Sa réunion s’était terminée plus tôt, et il pensait surprendre sa famille. Mais à peine entré dans sa chambre, une main se plaqua sur sa bouche et le tira brutalement dans le dressing.
— Ne faites aucun bruit, murmura Elena, sa domestique.
À travers l’ouverture de la porte, Vincent vit trois hommes armés fouiller sa chambre. L’un ouvrait les tiroirs, un autre inspectait le tableau derrière lequel se trouvait son coffre.

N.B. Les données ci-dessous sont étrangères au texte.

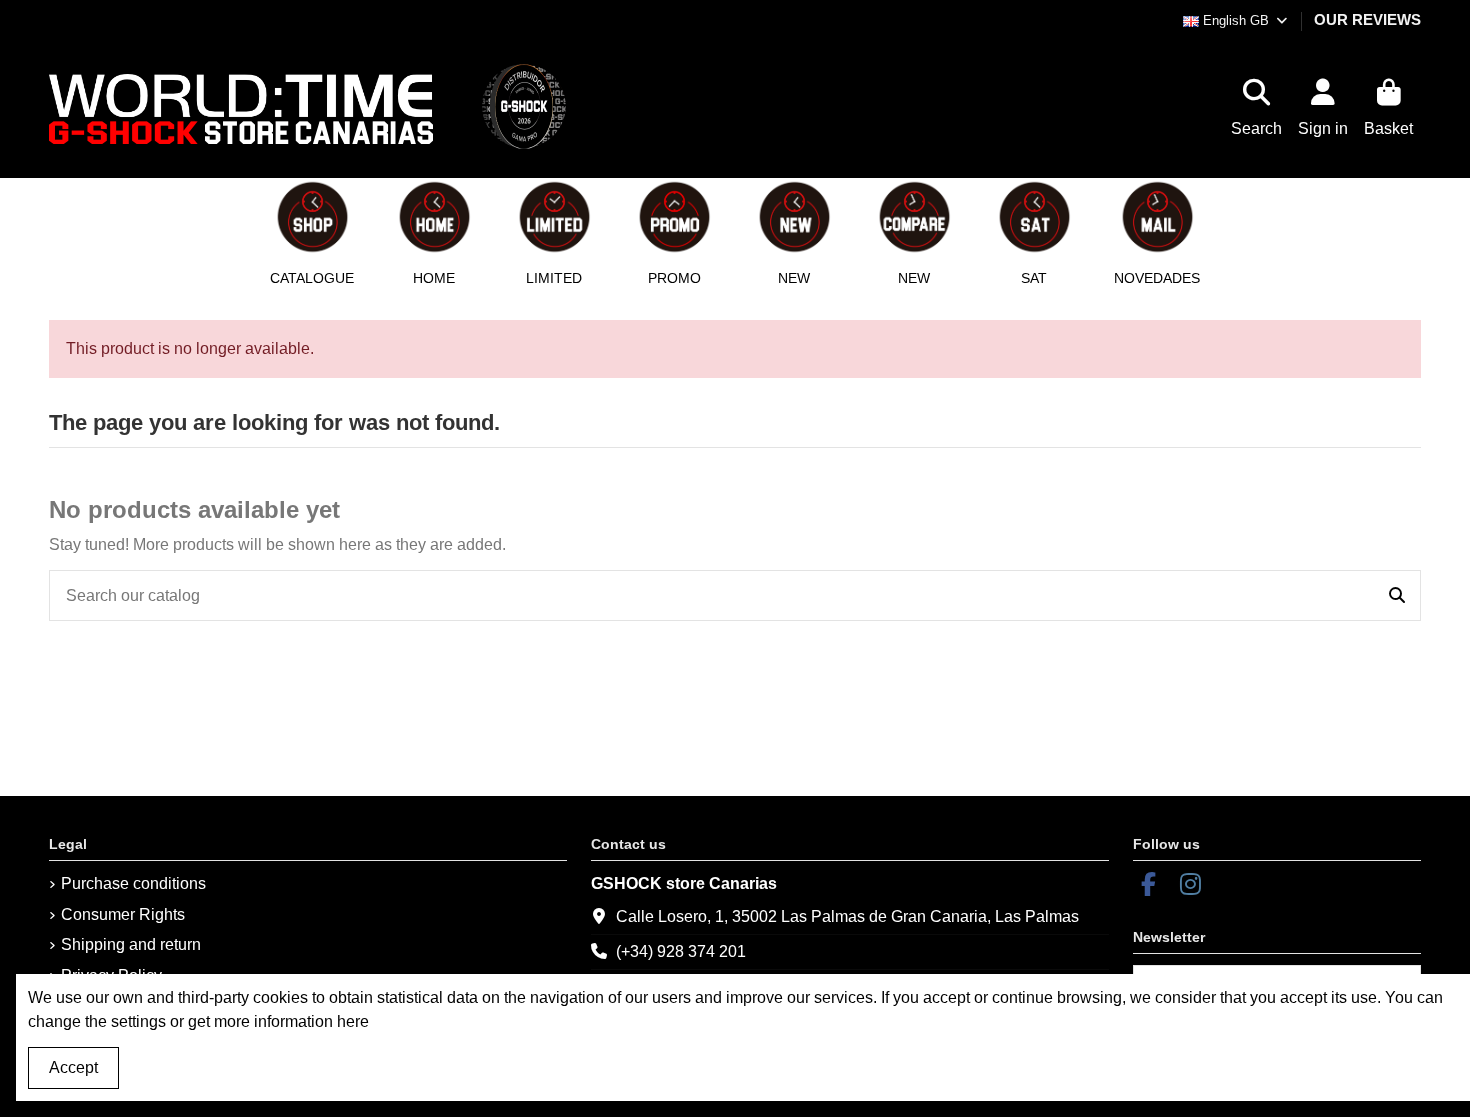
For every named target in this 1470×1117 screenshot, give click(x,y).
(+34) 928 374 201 (681, 951)
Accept (73, 1067)
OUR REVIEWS (1367, 19)
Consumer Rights (123, 914)
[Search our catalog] (1397, 596)
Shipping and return (131, 944)
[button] (434, 231)
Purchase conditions (133, 883)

— Ils vous attendent depuis vingt minutes, souffla Elena. Ils pensent que vous êtes encore dehors.
Vincent sentit son sang se glacer. Personne ne pouvait entrer dans sa propriété sans autorisation. Quelqu’un les avait donc laissés passer.
Puis une voix résonna.
— Fouillez encore. Il aurait déjà dû être là.
Vincent la reconnut aussitôt.
Marcus.
Son neveu.
Après la mort de son frère, Vincent l’avait élevé comme son propre fils. Il lui avait appris les affaires, lui avait confié sa confiance, et pensait même lui laisser une partie de son empire.
Mais ce soir-là, Marcus était venu pour le trahir.
— Il garde les vrais documents ailleurs, dit Marcus. On le garde vivant jusqu’à ce qu’il parle.
Elena serra la manche de Vincent.
— Il y a une chose que vous ignorez. Votre frère savait que Marcus était dangereux. Avant de mourir, il m’a demandé de vous protéger.
Vincent la regarda, stupéfait.
Sous son uniforme noir, Elena portait une arme.
Lorsque les pas se rapprochèrent du dressing, elle murmura :
— Derrière le miroir, il y a un passage. Courez quand je vous le dirai.
Vincent n’avait jamais parlé de ce passage à personne.
— Comment le savez-vous ?
— Votre frère me l’a confié.
La porte du dressing s’ouvrit brusquement.
— Maintenant ! cria Elena.
Vincent poussa le miroir, entra dans le passage secret et déclencha l’alarme silencieuse. Quelques minutes plus tard, ses hommes encerclaient la maison.
Marcus fut arrêté dans la chambre même où il avait préparé son piège.
Avant d’être emmené, il lança :
— Tu aurais dû me donner l’empire.
Vincent répondit calmement :
— Je voulais te donner une famille.
Puis il se tourna vers Elena.
Pendant trois ans, il l’avait à peine remarquée. Cette nuit-là, elle lui avait sauvé la vie.
Et dans une maison pleine de traîtres, elle était devenue la seule personne en qui il pouvait encore croire.